Task to complete:
Lift out each line of the data that holds "Change".

Saved data entries:
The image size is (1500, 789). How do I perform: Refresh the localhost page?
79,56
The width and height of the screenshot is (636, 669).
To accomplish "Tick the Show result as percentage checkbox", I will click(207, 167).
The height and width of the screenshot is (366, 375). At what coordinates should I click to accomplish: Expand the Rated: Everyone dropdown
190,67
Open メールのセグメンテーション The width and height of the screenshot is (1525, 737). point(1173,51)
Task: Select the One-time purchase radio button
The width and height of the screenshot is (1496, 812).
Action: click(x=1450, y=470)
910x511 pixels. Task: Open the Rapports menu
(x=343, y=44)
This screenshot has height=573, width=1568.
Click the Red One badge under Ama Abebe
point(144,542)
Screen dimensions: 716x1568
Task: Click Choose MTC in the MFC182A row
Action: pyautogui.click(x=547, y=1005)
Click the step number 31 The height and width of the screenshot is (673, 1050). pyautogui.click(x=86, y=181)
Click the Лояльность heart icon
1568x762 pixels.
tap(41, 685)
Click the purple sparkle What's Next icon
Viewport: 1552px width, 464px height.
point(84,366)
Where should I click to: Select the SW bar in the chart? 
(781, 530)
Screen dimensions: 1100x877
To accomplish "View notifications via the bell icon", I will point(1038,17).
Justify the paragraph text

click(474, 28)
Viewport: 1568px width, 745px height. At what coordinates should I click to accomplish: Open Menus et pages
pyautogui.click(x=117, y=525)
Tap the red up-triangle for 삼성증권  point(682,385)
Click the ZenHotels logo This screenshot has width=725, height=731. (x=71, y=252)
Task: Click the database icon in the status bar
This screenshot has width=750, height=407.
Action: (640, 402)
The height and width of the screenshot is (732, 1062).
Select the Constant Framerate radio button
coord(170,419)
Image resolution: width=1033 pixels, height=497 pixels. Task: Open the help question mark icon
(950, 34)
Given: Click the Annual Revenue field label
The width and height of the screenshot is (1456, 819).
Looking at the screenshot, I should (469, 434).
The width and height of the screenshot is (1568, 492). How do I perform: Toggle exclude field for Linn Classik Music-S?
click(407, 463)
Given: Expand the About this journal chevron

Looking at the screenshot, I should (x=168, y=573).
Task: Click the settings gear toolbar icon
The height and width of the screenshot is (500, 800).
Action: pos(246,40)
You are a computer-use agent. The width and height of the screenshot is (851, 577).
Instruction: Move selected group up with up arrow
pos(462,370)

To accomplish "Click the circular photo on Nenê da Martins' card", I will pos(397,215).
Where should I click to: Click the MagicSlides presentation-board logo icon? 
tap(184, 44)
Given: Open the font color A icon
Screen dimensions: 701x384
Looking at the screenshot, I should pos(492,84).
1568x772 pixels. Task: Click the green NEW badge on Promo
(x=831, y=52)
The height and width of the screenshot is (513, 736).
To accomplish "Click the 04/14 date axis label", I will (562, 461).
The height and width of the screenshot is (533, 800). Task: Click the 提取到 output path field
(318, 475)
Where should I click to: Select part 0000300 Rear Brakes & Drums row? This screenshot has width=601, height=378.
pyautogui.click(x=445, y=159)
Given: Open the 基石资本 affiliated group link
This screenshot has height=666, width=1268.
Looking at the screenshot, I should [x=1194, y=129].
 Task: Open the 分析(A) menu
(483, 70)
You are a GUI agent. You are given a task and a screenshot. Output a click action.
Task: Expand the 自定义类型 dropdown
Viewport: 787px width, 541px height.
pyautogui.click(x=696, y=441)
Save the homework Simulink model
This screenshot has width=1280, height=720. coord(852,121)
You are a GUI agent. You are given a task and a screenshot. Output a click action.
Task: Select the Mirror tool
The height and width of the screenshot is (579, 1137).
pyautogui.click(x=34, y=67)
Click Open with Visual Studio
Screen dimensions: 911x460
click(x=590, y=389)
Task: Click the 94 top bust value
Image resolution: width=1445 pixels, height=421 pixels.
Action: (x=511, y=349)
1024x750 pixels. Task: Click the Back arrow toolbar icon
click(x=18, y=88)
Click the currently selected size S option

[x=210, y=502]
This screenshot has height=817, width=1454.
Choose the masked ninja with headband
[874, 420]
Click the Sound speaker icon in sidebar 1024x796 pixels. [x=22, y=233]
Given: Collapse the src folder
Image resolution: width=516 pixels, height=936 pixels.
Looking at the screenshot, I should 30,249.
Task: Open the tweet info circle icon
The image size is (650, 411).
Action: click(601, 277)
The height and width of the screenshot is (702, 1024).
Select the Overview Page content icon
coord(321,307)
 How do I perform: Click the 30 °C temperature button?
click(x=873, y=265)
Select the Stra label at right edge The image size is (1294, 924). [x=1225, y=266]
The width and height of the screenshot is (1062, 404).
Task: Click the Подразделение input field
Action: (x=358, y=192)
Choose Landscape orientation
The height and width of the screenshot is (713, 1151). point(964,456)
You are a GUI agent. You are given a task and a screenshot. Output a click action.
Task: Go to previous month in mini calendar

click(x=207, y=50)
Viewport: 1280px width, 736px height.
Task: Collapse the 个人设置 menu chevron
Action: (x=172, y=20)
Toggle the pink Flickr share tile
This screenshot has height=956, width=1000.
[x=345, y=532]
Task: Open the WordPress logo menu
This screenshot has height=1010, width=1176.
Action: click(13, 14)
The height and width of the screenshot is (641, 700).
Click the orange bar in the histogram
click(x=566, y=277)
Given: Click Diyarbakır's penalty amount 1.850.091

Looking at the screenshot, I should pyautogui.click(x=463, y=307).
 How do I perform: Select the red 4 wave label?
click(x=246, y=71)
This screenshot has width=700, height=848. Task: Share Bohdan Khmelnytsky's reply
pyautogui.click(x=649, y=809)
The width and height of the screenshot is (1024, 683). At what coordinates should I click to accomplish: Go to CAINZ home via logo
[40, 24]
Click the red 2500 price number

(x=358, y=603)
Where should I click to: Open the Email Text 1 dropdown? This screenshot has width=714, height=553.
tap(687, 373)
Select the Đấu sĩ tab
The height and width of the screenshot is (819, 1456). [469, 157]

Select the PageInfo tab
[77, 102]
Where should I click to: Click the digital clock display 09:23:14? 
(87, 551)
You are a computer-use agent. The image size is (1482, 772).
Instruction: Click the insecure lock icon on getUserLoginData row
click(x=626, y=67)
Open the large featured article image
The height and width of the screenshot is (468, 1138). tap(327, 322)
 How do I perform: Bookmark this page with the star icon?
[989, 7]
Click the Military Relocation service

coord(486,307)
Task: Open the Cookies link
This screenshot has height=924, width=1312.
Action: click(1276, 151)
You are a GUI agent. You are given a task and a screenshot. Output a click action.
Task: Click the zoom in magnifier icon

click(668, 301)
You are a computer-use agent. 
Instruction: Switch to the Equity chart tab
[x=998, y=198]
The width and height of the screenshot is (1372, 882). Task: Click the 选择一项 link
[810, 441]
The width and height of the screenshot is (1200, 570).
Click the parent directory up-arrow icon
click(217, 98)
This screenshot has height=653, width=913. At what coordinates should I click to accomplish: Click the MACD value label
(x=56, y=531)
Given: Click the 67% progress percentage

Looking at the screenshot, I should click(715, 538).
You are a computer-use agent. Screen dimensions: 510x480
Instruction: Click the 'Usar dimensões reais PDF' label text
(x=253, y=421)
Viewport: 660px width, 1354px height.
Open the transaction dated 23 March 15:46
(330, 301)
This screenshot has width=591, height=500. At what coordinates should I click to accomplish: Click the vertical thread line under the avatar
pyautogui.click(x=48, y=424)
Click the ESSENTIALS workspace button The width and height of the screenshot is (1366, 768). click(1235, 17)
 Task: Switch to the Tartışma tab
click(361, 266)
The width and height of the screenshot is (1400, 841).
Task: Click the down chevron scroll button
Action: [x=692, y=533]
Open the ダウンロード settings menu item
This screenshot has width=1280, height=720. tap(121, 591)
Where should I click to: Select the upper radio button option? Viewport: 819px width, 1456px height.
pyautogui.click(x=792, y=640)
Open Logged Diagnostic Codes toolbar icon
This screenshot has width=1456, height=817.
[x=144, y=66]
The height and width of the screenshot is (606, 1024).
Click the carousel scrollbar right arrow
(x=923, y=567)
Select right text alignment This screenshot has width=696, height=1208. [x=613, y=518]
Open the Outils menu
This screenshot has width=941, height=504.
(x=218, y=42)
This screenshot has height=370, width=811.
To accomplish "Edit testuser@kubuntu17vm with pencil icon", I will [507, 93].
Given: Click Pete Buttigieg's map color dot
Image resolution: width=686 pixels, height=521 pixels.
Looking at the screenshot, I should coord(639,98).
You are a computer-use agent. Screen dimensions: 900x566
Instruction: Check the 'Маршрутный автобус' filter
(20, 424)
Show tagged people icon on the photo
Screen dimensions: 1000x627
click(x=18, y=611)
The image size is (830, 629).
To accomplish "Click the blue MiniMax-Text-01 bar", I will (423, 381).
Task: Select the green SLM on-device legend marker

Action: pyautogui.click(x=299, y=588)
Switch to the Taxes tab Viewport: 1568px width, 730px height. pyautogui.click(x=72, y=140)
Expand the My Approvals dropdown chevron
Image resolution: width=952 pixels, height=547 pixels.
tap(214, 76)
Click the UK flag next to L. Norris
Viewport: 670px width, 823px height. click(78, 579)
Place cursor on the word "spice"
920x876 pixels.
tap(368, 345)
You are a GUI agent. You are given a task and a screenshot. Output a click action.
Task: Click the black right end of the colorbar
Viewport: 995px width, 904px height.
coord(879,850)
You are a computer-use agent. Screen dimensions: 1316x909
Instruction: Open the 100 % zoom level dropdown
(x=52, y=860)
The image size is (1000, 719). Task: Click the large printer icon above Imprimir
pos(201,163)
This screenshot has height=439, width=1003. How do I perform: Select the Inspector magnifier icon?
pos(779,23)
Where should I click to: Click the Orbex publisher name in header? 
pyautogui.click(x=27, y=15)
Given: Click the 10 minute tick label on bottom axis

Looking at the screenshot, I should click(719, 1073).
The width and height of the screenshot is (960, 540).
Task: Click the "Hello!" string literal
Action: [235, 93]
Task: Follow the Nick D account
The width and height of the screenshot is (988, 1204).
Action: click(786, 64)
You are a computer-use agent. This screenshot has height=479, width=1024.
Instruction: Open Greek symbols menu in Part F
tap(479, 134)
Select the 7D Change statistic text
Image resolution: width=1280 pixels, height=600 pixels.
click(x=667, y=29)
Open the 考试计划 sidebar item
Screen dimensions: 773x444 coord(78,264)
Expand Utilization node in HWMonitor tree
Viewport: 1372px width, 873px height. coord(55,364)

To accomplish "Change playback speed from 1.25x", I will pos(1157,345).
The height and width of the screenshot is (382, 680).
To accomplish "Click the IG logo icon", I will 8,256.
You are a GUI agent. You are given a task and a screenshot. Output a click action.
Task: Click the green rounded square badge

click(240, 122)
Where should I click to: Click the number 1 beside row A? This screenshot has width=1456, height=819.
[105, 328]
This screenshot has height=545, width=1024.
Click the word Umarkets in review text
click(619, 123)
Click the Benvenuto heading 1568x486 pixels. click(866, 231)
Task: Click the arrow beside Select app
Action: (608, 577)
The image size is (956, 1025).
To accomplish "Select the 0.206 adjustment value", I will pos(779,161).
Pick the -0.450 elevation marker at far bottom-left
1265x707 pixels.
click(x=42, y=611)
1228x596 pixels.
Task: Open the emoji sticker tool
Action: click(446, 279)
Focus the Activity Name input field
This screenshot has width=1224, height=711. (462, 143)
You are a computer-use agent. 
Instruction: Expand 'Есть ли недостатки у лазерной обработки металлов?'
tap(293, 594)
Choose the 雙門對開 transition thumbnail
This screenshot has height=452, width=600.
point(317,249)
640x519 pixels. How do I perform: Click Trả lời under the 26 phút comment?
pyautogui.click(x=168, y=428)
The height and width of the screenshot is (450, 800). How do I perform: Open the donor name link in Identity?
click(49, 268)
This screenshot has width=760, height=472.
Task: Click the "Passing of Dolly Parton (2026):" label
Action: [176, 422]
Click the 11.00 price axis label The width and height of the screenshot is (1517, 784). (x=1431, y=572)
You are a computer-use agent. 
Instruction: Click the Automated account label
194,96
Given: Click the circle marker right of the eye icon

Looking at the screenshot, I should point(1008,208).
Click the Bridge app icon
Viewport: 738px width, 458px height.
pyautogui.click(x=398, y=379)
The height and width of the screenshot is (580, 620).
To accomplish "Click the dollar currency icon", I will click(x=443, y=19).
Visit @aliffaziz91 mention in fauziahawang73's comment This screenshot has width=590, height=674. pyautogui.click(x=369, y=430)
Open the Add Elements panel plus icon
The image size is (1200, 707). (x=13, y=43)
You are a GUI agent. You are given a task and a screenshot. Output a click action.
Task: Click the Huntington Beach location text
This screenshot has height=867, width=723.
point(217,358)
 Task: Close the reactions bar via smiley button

Reply:
Select the 7D Change statistic text
To accomplish "Change playback speed from 1.25x", I will pos(1157,345).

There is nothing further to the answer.